═════ DATA LISTING ═════
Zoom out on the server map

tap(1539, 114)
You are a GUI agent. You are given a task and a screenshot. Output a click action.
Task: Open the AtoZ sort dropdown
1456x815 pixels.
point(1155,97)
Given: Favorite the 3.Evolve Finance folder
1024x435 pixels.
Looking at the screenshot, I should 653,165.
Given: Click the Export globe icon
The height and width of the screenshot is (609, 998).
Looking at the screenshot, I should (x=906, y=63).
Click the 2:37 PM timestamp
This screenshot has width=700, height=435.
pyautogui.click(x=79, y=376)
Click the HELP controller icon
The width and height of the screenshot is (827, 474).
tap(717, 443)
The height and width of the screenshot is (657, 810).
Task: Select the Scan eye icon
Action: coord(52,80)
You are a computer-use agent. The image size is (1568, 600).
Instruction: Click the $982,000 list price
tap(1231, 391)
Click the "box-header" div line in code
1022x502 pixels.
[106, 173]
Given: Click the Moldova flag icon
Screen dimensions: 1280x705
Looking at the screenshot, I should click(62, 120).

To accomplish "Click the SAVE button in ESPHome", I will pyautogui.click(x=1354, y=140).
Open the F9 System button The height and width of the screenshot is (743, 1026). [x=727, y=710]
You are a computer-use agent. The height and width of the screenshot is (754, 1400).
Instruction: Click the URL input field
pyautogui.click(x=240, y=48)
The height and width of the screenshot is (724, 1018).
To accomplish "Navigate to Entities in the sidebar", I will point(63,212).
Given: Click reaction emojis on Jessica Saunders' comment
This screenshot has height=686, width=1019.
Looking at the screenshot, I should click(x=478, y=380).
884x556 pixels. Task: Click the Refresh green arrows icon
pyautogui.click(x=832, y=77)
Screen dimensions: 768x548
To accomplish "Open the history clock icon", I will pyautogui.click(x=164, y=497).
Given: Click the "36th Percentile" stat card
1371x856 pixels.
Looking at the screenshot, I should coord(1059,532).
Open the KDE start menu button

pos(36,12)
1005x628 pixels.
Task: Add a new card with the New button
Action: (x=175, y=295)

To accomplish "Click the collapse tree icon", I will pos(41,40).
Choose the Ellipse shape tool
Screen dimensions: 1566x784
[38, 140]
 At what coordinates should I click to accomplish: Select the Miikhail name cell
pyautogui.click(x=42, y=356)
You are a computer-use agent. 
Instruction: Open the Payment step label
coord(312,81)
═════
TASK STATEMENT = The lines needed are those in the data above that hold the string "computer"; copy each of them.

ANSWER SPACE =
You are a computer-use agent. The image size is (1568, 600).
You are a computer-use agent. The height and width of the screenshot is (754, 1400).
You are a computer-use agent. 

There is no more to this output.